### WHAT YOU SHOULD DO
Reproduce the records from the line that contains "Minimize the detection" through the line that contains "pos(243,282)", substituting "magnifying glass" for "magnifier" and leaving everything else unchanged.

**** DATA SECTION ****

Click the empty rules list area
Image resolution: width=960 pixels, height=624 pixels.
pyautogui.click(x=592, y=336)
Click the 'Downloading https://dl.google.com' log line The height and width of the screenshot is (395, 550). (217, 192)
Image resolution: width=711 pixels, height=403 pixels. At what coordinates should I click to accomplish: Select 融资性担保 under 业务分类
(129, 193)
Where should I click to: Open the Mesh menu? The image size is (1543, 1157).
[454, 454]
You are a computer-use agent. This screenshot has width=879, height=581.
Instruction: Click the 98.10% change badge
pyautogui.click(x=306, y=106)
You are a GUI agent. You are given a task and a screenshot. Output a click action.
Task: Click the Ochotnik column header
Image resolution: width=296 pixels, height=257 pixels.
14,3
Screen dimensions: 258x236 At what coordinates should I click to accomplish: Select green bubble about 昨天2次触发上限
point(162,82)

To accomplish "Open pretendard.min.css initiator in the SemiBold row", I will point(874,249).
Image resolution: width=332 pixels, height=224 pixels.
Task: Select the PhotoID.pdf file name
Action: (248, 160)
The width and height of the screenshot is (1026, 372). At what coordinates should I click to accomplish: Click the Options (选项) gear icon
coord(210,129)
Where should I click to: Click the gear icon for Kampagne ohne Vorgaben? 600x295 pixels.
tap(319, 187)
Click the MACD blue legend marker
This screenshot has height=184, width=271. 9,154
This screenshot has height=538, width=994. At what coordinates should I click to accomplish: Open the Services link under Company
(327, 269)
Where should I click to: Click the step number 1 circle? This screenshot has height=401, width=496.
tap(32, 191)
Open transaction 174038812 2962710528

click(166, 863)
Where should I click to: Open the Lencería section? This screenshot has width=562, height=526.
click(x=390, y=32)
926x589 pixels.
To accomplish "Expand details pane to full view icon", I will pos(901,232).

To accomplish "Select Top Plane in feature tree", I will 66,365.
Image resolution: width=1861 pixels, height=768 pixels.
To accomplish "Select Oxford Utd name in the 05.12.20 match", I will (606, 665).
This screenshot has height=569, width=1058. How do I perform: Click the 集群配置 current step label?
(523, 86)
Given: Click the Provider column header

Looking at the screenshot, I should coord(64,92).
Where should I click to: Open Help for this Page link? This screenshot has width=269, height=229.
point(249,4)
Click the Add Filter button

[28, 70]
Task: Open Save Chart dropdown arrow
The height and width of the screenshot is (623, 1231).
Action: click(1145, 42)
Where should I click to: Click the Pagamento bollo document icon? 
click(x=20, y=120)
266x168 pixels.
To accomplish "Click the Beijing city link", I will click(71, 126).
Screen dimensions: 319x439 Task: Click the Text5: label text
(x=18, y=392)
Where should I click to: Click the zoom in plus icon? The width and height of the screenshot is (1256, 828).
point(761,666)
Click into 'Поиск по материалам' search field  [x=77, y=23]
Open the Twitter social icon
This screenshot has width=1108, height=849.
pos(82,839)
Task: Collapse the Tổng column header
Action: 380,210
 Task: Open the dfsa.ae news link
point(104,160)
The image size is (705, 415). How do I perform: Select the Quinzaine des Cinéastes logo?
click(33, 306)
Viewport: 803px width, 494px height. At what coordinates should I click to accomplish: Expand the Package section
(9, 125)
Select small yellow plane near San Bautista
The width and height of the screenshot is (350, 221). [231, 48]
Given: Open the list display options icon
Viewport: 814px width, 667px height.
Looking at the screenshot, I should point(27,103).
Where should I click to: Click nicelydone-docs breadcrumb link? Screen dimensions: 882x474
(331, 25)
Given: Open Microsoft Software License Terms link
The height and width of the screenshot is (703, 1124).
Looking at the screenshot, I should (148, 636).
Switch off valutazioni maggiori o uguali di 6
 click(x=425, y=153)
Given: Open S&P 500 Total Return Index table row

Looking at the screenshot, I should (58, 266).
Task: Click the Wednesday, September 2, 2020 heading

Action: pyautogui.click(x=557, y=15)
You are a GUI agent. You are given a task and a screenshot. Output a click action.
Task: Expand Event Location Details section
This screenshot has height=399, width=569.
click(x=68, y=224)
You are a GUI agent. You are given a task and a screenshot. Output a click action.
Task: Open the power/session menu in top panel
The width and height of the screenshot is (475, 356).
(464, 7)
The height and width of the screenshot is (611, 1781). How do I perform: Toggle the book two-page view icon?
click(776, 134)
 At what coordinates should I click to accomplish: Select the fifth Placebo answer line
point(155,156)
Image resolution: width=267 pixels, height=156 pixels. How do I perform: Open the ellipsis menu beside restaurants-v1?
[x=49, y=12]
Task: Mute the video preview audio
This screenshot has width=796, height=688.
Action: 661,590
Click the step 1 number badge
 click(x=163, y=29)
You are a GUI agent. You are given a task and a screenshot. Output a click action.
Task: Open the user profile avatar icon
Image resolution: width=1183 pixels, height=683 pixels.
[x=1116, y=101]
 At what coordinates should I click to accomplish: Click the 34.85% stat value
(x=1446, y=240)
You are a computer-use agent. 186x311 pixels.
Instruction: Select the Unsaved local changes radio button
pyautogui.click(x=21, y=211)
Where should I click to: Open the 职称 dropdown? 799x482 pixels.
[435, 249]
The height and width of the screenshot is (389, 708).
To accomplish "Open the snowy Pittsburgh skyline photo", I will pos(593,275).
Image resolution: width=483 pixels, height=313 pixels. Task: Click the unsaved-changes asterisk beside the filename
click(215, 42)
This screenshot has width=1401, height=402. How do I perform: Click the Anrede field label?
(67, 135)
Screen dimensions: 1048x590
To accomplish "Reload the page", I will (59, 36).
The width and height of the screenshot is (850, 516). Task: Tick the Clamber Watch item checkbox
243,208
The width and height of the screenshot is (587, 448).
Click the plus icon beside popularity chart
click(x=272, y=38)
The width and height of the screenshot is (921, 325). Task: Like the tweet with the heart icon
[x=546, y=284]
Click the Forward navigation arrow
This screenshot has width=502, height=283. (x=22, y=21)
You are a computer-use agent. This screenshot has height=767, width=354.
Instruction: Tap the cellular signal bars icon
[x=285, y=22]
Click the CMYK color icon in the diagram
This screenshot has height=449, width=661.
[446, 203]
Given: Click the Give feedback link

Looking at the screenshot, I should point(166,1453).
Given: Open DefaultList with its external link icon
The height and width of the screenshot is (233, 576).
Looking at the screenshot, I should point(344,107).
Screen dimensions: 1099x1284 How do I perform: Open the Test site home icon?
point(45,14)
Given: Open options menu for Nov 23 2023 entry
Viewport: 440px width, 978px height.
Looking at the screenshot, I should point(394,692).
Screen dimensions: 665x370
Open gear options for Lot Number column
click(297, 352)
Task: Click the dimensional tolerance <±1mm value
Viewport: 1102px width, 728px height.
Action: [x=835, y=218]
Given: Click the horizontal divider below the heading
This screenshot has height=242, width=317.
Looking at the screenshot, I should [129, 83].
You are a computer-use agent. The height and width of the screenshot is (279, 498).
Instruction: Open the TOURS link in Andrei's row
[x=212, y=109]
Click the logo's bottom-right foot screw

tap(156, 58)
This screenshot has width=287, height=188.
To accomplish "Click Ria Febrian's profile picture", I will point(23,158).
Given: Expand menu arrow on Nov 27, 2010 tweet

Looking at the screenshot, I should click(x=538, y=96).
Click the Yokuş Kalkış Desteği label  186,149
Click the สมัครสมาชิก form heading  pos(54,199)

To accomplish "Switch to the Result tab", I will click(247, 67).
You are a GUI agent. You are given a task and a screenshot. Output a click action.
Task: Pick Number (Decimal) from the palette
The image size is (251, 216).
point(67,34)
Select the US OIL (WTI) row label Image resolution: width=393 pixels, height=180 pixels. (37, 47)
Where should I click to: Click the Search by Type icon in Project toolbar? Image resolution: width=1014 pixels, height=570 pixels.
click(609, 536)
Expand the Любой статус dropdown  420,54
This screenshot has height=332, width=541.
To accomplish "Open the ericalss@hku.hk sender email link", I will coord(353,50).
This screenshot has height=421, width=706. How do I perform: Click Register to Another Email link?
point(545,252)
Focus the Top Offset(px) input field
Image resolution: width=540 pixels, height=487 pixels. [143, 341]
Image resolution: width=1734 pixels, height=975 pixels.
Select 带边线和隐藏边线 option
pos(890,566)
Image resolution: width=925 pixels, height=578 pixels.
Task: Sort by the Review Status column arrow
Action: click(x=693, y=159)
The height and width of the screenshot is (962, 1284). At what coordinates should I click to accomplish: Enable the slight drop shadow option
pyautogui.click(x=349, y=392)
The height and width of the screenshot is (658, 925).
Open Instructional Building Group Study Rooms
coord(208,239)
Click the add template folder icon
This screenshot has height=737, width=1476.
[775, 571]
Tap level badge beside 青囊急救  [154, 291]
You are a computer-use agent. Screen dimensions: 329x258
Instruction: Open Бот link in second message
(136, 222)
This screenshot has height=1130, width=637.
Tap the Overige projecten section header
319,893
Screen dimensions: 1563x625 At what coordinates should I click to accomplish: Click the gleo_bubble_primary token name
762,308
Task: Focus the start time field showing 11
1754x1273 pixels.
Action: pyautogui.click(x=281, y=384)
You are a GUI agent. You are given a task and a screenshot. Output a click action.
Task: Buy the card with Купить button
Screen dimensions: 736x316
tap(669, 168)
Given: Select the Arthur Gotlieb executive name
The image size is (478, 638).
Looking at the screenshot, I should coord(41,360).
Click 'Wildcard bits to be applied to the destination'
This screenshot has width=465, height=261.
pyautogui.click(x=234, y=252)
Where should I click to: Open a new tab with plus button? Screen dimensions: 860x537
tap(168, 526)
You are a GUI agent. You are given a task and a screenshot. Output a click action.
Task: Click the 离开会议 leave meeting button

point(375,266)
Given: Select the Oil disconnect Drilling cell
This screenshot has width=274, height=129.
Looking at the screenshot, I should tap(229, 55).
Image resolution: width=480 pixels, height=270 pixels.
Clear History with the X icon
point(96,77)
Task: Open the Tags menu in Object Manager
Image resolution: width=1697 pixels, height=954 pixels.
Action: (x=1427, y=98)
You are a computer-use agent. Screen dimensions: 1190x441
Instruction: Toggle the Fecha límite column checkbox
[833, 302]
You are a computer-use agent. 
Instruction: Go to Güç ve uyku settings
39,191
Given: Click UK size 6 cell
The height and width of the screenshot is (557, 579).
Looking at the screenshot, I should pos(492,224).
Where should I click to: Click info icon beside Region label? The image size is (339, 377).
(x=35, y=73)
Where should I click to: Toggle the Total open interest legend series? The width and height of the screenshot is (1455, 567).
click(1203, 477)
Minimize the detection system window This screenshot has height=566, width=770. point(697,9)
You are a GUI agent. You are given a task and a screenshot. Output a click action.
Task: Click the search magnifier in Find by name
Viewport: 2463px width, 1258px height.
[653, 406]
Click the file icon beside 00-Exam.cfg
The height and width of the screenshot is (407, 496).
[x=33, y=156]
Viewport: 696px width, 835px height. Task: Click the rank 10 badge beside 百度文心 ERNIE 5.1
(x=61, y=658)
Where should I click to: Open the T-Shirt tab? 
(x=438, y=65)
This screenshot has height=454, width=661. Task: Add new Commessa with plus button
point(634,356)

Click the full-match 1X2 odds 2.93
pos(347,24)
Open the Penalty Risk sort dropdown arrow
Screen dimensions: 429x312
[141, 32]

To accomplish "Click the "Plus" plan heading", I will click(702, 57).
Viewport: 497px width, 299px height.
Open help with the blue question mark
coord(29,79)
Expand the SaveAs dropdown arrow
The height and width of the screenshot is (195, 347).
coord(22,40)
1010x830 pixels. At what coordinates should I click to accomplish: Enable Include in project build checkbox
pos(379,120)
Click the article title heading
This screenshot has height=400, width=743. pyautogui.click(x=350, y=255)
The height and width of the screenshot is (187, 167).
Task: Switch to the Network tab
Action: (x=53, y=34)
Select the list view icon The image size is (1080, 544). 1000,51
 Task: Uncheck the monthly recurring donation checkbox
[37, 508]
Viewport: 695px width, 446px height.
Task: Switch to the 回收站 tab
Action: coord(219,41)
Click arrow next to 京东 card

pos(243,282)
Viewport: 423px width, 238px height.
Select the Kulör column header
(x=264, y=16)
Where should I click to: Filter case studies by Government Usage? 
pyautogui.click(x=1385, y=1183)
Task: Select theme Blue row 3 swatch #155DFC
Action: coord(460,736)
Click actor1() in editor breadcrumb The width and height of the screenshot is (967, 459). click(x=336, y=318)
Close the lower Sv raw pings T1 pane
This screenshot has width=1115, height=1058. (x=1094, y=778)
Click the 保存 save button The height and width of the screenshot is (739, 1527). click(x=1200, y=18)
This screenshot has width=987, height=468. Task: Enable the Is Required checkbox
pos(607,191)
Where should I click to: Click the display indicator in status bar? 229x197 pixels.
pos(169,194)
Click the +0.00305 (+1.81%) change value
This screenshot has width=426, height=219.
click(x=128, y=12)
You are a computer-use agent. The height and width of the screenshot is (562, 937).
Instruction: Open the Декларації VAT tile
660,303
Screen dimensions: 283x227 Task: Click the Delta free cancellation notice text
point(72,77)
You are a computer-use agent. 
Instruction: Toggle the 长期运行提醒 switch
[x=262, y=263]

****

### ANSWER FOR THE TASK
Minimize the detection system window This screenshot has height=566, width=770. point(697,9)
You are a GUI agent. You are given a task and a screenshot. Output a click action.
Task: Click the search magnifying glass in Find by name
Viewport: 2463px width, 1258px height.
[653, 406]
Click the file icon beside 00-Exam.cfg
The height and width of the screenshot is (407, 496).
[x=33, y=156]
Viewport: 696px width, 835px height. Task: Click the rank 10 badge beside 百度文心 ERNIE 5.1
(x=61, y=658)
Where should I click to: Open the T-Shirt tab? 
(x=438, y=65)
This screenshot has height=454, width=661. Task: Add new Commessa with plus button
point(634,356)

Click the full-match 1X2 odds 2.93
pos(347,24)
Open the Penalty Risk sort dropdown arrow
Screen dimensions: 429x312
[141, 32]

To accomplish "Click the "Plus" plan heading", I will click(702, 57).
Viewport: 497px width, 299px height.
Open help with the blue question mark
coord(29,79)
Expand the SaveAs dropdown arrow
The height and width of the screenshot is (195, 347).
coord(22,40)
1010x830 pixels. At what coordinates should I click to accomplish: Enable Include in project build checkbox
pos(379,120)
Click the article title heading
This screenshot has height=400, width=743. pyautogui.click(x=350, y=255)
The height and width of the screenshot is (187, 167).
Task: Switch to the Network tab
Action: (x=53, y=34)
Select the list view icon The image size is (1080, 544). 1000,51
 Task: Uncheck the monthly recurring donation checkbox
[37, 508]
Viewport: 695px width, 446px height.
Task: Switch to the 回收站 tab
Action: coord(219,41)
Click arrow next to 京东 card

pos(243,282)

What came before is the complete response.